After months in the political wilderness looking for a sledgehammer to hit the government, National spied a chance to return to its road-loving roots.
Move over, He Puapua. The government’s announcement this morning that a car-free second Auckland harbour crossing would be built for cyclists and pedestrians, together with the abandonment of the large-scale plan for Mill Road in south Auckland, offered Judith Collins a potential rallying cry, and a chance to move on from the distractions of a difficult week for the National Party.
Standing in front of the harbour bridge this afternoon, Collins told Aucklanders confronting long weekend gridlock that the government has given them a “kick in the teeth” with a new bridge they can’t drive over. Labour “hates cars” and the “modern New Zealand” that drives them, she declared.
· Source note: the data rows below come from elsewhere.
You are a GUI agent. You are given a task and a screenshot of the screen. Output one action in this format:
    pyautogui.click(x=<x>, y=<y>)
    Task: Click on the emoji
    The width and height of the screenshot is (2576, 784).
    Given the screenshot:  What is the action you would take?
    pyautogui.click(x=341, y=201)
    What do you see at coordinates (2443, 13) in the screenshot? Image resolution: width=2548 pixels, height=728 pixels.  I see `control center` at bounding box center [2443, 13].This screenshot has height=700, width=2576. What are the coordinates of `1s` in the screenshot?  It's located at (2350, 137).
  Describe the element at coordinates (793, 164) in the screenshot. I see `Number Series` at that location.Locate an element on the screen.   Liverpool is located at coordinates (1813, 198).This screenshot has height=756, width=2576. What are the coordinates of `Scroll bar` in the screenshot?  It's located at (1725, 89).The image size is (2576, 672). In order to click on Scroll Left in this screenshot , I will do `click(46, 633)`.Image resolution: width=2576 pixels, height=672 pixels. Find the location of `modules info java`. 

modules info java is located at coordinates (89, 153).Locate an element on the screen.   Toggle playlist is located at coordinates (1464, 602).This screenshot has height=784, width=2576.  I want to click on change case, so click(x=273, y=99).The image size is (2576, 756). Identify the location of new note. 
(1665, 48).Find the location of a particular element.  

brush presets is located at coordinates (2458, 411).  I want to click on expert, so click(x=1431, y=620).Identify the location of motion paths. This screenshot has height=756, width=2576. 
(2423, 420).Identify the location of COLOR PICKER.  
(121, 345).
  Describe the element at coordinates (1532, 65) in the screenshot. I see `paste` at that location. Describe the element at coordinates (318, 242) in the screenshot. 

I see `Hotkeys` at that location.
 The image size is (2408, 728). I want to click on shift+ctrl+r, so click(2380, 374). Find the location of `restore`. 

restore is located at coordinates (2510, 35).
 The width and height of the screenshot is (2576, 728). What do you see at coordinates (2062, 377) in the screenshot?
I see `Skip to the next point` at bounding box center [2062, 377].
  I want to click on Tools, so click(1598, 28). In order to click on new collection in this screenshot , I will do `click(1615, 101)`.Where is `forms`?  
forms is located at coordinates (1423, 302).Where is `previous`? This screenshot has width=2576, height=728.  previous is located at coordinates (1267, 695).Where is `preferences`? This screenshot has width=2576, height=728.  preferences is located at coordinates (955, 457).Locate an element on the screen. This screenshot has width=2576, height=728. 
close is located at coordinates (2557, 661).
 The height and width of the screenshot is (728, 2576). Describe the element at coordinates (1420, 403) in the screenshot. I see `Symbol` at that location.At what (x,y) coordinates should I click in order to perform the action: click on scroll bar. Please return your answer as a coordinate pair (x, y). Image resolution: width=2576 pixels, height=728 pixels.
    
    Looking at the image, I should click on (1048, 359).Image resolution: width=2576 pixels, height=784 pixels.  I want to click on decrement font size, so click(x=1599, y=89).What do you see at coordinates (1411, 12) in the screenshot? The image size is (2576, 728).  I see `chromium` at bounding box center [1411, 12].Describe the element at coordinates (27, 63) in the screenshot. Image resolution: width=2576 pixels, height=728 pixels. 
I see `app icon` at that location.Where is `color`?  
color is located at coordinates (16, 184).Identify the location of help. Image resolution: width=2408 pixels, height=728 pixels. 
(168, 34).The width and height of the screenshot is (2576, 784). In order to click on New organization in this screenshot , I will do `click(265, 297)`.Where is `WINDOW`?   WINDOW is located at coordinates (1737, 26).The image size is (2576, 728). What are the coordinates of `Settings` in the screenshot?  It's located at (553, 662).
For the past month Collins has been calling the government “segregationist” for a wide-ranging report it commissioned called He Puapua. The report recommended ways the country could better reflect and serve Māori, including the eventual establishment of a Māori parliament. While many of the suggestions in the report have already been ruled out by Labour, Collins’ continued focus has led to allegations of racism from her critics, including the two MPs in Te Pāti Māori.
On a Friday afternoon in Auckland, she left He Puapua and returned to the reliable National Party terrain of defending drivers and championing big roads. A $700 million bridge for cyclists and pedestrians would do nothing for the economy or hard-working middle New Zealand, who drive cars to get groceries and bring their kids to soccer practice, Collins said.
Any attempts to shift the opposition narrative soon stumbled, however. Not because of He Puapua, but because of the controversies that have swirled this week around two National figures: one a veteran MP, the other a candidate who flunked his chance to win one of the safer National seats and never made it to parliament.
This afternoon’s press conference lasted only a few minutes before the questions turned back to a week for Collins that started badly and got worse.
Nick Smith, a 30-year member of parliament, suddenly announced his retirement on Monday afternoon, while also revealing that he is the subject of a Parliamentary Services inquiry into a verbal altercation with a staffer last year. Collins had told the MP that an embarrassing story about the inquiry would be coming out Tuesday. He stepped down. No such story emerged.
While questions swirled about Collins’ advice to Smith and the details of the altercation he revealed, a second damaging story emerged about another high-profile National party member.
Jake Bezzant, a former tech executive, was the party’s failed candidate in Upper Harbour in the last election. A story emerged mid-week from a former partner of Bezzant that he’d impersonated her online and shared explicit images of her without her consent.
While he failed to win an electorate that was a deep National blue under Paula Bennett, Bezzant had been considered a possible future star for the party as recently as a few weeks ago when he appeared at events with sitting MPs. He’s now no longer a National member and the prime minister has indicated that the law might be reviewed to ensure someone who engages in his alleged behaviour could be punished.
Collins was not mincing her words. “That was the most disgraceful thing I’ve ever seen in politics and I’m happy he’s not a member of the party,” she said today, calling him a “fantasist sociopath”. She denied responsibility for insufficient screening of the would-be MP and said the party was not to blame for missing his behaviour either. “I don’t think people from the party were on Snapchat looking for Jake Bezzant and his perversions.”
Bezzant has denied the allegations made against him, blaming them on a messy breakup and adding that there are “two sides to every story”.
With Smith leaving parliament next week, Collins said she hopes the departing MP will get to deliver a valedictory address after his three decades of service.
Over the past week, the details of Smith’s argument last year have emerged, including that he engaged in angry words with a staffer, while a third person recorded the exchange and made a complaint. Speaking this week, Collins said it wasn’t a fireable offence. However, her advice to Smith and whether she helped in persuading him to leave is still unclear. Especially in light of her warning about the story that didn’t emerge.
“I’m not discussing the private details of conversations I’ve had with our MPs, that would be quite wrong,” said Collins today.
Expect her to continue to talk about the nearly $700 million bridge the government wants to build across Auckland harbour over the next five years, to continue to make the case for a second crossing for cars, and for the needs of motorists more broadly. The final advice for the independent Climate Change Commission will be released on Wednesday and is expected to call for urgent efforts to reduce emissions, including an immediate plan to curb driving and the construction of new housing in the suburbs that depends on cars. Collins will be looking to park herself squarely in the middle of the road.